### Provided records
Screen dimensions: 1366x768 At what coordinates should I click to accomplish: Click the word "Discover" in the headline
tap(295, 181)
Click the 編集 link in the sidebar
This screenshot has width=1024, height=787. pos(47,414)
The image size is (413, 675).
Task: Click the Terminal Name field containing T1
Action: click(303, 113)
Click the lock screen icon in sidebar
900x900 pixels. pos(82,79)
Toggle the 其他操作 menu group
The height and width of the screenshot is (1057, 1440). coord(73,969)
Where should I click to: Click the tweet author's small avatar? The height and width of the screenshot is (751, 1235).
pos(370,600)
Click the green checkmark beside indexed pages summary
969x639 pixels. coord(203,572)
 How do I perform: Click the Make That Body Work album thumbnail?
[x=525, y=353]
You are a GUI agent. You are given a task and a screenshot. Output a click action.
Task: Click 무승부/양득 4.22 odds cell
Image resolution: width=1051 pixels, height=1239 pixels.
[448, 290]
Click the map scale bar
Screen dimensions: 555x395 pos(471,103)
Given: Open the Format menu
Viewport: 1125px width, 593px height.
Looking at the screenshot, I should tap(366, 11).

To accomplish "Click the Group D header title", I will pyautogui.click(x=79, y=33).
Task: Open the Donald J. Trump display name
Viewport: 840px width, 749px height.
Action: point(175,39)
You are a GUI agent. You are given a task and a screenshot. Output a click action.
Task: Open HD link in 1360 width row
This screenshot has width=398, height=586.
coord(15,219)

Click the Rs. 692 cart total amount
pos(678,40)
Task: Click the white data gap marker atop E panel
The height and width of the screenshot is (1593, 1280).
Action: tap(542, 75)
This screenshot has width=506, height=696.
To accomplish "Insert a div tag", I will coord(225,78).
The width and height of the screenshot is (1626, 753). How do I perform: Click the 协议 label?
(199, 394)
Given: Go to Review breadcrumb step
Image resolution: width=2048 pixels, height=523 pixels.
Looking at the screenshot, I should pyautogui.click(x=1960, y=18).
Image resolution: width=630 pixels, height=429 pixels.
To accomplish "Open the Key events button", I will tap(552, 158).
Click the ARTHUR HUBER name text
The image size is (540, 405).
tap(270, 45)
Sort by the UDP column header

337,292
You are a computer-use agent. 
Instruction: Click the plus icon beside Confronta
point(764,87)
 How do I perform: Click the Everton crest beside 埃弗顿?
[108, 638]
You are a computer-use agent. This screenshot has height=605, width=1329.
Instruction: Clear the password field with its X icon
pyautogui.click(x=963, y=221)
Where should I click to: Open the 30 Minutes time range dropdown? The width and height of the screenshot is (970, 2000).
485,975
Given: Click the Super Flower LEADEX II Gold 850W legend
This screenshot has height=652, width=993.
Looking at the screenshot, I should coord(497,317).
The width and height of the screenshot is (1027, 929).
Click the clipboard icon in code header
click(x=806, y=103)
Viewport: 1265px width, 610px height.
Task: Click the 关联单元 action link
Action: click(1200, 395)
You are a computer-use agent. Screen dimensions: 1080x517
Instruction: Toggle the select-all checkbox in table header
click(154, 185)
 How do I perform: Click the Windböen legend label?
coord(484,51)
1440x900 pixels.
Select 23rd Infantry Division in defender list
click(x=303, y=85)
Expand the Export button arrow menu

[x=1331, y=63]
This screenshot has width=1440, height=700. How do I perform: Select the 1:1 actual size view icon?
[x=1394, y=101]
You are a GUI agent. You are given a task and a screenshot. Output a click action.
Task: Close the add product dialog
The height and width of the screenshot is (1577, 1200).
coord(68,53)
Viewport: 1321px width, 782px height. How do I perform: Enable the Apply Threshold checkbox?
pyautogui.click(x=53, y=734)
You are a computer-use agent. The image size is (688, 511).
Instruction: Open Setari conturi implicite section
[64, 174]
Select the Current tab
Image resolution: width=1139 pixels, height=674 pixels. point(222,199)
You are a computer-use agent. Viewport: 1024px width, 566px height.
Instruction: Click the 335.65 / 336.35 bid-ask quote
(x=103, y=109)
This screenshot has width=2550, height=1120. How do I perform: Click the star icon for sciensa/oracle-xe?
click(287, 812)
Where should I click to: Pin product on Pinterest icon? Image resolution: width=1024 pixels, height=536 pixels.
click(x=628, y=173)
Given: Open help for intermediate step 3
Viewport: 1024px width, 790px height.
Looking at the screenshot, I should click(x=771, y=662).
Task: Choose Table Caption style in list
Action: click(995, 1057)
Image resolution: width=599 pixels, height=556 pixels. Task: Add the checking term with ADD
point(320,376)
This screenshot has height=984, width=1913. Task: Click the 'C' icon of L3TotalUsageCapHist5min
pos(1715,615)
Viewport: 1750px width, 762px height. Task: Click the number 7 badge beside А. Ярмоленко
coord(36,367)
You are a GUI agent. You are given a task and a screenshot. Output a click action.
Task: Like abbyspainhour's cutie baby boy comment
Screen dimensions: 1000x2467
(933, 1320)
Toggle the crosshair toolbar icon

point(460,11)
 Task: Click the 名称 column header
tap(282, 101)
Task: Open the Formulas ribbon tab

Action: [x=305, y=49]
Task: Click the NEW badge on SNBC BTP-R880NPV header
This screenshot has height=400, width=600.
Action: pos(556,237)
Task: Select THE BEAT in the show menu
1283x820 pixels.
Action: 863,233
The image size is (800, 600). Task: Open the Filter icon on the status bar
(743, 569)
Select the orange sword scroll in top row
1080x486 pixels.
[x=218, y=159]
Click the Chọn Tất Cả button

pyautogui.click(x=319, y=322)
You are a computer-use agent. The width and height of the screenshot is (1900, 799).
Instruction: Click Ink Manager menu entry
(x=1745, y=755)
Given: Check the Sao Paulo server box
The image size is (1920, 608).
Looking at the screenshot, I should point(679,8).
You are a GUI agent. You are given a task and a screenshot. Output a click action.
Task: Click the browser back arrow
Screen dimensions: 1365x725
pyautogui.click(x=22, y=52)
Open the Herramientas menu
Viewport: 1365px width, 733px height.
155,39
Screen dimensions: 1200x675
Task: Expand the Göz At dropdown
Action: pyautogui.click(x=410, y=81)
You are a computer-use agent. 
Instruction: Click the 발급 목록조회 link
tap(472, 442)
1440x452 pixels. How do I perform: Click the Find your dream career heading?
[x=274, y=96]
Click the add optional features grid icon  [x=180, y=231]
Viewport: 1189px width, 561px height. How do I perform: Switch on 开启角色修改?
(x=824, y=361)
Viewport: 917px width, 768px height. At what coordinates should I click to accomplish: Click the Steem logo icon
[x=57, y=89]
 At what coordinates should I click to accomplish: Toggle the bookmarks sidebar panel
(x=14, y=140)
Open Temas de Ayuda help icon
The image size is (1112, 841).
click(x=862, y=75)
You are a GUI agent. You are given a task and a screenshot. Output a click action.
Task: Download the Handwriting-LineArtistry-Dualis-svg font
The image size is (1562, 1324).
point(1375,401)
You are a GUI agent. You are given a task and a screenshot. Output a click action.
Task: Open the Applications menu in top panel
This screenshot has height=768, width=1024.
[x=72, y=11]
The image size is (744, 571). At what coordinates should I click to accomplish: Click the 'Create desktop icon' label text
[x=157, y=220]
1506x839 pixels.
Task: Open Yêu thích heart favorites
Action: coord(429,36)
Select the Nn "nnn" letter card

### Exercise aim
Your task is to copy every line of the entries that contains the string "help".

### Finished task
Given: Open help for intermediate step 3
Open Temas de Ayuda help icon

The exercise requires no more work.